Отрывок из текста
══════
Он носился с идеей оставить городу свою коллекцию как уникальный музей интернациональной дружбы. Я сказал ему, что более звучным будет, как в альбоме Михаила Светлова и карикатуриста Иосифа Игина  «Музей моих друзей». Лёва спросил: «Знаешь ли ты, что Светлов вообще-то Шейнкман»? – «Знаю. Как и то, что Игин тоже Гинзбург…»

Заговорили о добровольных  и вынужденных еврейских псевдонимах. Я привёл пример, как Илья Горош взял себе «говорящую» фамилию Гонимов.  Или ещё при царе:  Ланде зачем-то стал Изгоевым – то ли намёк на судьбу родного этноса, то ли скрытая издёвка: «из гоев», то есть,  не из  евреев.
══════
Что нужно сделать
(a) Какую фамилию взял себе Илья Горош, согласно отрывку о еврейских псевдонимах?
(b) Перепишите без изменений часть отрывка о еврейских псевдонимах, которая начинается со слов, содержащих «Он носился с», и заканчивается словами «есть,  не из  евреев.».
(c) Продолжите отрывок о еврейских псевдонимах после его последнего предложения.
Приведённый далее материал взят из другого источника.

Сохранённые данные
══════
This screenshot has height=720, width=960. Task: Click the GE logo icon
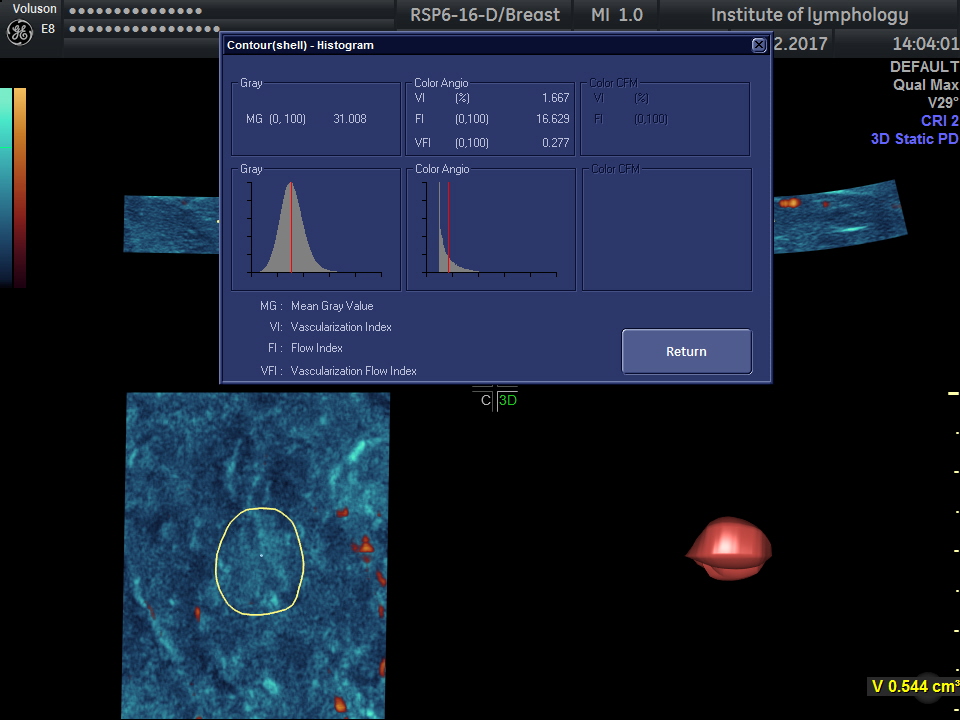coord(19,32)
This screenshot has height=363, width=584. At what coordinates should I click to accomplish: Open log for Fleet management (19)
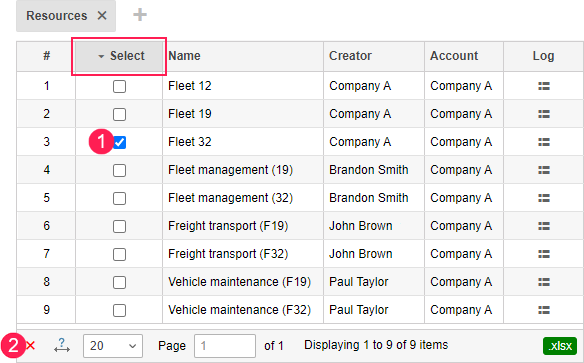coord(544,170)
══════
Ответы по заданиям
(a) Илья Горош взял себе фамилию Гонимов.

(b)
Он носился с идеей оставить городу свою коллекцию как уникальный музей интернациональной дружбы. Я сказал ему, что более звучным будет, как в альбоме Михаила Светлова и карикатуриста Иосифа Игина  «Музей моих друзей». Лёва спросил: «Знаешь ли ты, что Светлов вообще-то Шейнкман»? – «Знаю. Как и то, что Игин тоже Гинзбург…»

Заговорили о добровольных  и вынужденных еврейских псевдонимах. Я привёл пример, как Илья Горош взял себе «говорящую» фамилию Гонимов.  Или ещё при царе:  Ланде зачем-то стал Изгоевым – то ли намёк на судьбу родного этноса, то ли скрытая издёвка: «из гоев», то есть,  не из  евреев.

(c)
 И тут  Горелика осенило:  «А знал  ты  прекрасного питерского дирижёра Кировской оперы   Бориса Хайкина»?  -  «Слышал, а что»? -  «А то, что ему партийцы  тоже предложили  как-то обрусить  свою фамилию.  Так он как-то  сразу же  легко и охотно согласился, сказав, что это проще простого: надо только заменить первую гласную  фамилии с  «а» на «у»,  и сразу  станет абсолютно по-русски.   И  они от него сразу же и  отлипли».

Лев Горелик отличался страстным любопытством ко всяческим проявлениям жизни, его интересовали и сами люди, и ситуации, в которых они оказывались, и то, как они реагировали на эти ситуации. И во всём он видел забавное и смешное. Всюду ему грезился возможный сюжет, который легко обыграть

Как-то рассказал ему, как зимой 1956-го в зимней Одессе оказался на  Привозе, а  здоровенная бабища шла по рядам и орала «Зелень, зелень, зелень». Меня среди зимы потянуло на летнее:  спросил у неё  пучок укропа. В ответ услышал: «Сдурел ты, хлопец, какой тебе укроп»?  И показала пачку долларов, которые я видел впервые.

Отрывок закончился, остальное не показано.